The British government has approved plans for a 1,500-MW wind farm off the coast of Fylde in Lancashire, in northwestern England.
The Morgan Offshore Wind Project will feature 96 turbines, each with about 15.6 MW of generation capacity. The installation is sited just more than 20 miles off the Fylde coast. Plans call for an onshore connection to the UK’s national grid from Starr Gate through the Fylde region.
Some local officials have said they are concerned about disruptions to roads and other infrastructure in Fylde during construction of the offshore wind farm. Morgan and Morecambe, a partnership between energy companies EnBW and JERA Nex BP that is developing the project, in a statement said the groups are “fully committed to minimizing these effects, and it is absolutely right that concerns are considered thoroughly and independently by the examining authority as part of the ongoing examination” of the project.
The companies have said project “could generate enough electricity to power the equivalent of around two million UK homes every year,” and noted that “We recognize that projects of this scale and importance affect local communities.”

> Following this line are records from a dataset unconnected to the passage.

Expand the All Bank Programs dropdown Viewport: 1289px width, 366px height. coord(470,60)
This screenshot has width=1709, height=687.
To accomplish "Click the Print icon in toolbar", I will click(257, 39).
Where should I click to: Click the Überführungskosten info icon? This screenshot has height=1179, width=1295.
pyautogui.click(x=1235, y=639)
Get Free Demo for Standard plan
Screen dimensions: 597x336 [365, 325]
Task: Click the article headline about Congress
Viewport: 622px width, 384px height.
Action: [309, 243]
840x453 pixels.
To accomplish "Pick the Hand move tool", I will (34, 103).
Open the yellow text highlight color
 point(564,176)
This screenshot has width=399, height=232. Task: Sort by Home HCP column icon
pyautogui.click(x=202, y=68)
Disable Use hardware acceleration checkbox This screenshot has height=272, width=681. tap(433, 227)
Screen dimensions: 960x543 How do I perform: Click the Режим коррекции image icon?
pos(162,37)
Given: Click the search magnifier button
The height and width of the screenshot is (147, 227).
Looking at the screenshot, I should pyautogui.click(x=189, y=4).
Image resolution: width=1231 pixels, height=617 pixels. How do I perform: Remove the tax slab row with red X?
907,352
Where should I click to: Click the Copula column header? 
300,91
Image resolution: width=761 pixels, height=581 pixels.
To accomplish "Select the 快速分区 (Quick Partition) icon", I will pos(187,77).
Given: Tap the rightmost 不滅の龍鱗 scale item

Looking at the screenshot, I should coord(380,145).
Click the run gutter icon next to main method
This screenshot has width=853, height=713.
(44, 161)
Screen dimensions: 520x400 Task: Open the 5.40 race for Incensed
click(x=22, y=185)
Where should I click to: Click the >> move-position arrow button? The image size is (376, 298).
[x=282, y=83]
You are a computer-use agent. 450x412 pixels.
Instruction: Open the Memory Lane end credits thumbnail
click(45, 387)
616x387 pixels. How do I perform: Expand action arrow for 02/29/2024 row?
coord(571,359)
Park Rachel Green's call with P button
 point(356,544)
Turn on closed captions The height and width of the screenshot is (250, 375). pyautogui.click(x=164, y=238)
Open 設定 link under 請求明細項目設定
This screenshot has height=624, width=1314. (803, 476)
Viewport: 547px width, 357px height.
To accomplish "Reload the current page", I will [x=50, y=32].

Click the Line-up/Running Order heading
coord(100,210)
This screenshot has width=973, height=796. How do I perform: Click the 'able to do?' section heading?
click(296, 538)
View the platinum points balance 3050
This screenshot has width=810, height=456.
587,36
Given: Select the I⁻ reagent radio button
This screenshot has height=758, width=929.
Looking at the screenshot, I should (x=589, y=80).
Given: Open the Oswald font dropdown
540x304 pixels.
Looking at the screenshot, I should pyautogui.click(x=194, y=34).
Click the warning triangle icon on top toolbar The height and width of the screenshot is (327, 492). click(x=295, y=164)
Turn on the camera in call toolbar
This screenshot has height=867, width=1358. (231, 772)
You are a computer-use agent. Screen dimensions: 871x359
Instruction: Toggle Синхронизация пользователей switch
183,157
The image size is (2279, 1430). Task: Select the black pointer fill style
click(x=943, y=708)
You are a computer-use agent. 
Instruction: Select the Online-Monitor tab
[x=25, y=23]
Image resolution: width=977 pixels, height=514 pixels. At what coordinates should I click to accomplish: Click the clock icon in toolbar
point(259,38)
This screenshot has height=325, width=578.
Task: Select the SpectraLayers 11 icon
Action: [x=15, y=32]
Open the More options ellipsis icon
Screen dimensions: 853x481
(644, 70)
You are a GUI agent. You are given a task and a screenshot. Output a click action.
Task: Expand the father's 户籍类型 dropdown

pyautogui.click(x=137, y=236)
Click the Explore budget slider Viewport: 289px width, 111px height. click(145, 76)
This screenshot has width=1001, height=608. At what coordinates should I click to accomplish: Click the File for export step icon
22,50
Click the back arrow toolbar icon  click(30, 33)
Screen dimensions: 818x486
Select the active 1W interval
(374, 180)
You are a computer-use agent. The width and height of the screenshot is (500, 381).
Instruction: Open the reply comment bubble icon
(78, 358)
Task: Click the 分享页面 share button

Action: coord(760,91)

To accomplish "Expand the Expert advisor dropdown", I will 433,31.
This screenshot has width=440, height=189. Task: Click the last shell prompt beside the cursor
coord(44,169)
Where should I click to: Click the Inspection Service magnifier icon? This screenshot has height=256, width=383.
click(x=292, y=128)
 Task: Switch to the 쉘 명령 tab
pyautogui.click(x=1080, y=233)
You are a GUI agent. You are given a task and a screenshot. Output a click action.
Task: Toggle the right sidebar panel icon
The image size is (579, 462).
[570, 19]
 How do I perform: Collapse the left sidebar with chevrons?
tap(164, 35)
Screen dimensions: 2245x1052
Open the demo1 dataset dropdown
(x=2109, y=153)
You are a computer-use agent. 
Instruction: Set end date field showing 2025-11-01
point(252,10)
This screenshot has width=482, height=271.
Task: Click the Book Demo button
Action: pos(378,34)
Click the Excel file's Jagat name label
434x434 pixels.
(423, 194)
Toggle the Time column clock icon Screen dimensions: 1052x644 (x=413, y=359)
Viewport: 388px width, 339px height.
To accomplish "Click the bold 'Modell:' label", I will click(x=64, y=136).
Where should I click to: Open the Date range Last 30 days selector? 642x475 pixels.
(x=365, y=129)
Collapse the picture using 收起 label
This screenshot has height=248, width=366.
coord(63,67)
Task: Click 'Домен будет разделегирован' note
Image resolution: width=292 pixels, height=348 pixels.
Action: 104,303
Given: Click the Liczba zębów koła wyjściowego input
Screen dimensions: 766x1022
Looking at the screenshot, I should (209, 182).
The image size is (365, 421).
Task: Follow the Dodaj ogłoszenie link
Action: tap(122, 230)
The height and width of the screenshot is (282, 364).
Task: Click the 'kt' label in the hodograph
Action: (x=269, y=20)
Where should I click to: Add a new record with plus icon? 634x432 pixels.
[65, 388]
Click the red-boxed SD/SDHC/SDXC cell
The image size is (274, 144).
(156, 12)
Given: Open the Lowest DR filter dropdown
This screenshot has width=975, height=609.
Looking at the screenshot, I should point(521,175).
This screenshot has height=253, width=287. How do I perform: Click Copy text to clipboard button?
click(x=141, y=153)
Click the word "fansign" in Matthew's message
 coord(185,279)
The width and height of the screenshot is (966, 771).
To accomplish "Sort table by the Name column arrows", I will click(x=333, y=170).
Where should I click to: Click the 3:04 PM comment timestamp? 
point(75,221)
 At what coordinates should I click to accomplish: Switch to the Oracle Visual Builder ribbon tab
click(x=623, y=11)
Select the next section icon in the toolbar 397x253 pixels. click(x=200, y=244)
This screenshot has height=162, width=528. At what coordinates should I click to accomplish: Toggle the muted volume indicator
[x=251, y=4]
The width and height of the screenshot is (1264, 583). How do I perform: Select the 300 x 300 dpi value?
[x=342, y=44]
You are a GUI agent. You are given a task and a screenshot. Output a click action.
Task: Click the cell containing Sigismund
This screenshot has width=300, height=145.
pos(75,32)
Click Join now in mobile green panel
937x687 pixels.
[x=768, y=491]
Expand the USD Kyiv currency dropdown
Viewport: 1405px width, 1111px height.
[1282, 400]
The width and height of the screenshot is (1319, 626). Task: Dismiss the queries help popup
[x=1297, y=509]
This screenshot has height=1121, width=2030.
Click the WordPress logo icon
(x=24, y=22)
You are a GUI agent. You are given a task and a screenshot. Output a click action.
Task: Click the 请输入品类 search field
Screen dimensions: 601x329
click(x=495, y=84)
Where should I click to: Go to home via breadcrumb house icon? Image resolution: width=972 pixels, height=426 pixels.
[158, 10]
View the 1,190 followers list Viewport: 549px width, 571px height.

The UK is the second-largest offshore wind market in the world, according to the British government. The British Energy Security Strategy), published in April 2022, announced a goal to install as much as 50 GW of offshore wind by 2030, including 5 GW from floating technology. Government data shows the UK has about 14 GW of offshore wind generation capacity that is fully commissioned, a fourfold increase from 2012. Officials have said there is a pipeline of about 77 GW from 80 projects that are either under construction, consented, in development, or planned in future leasing auctions.
—Darrell Proctor is a senior editor for POWER.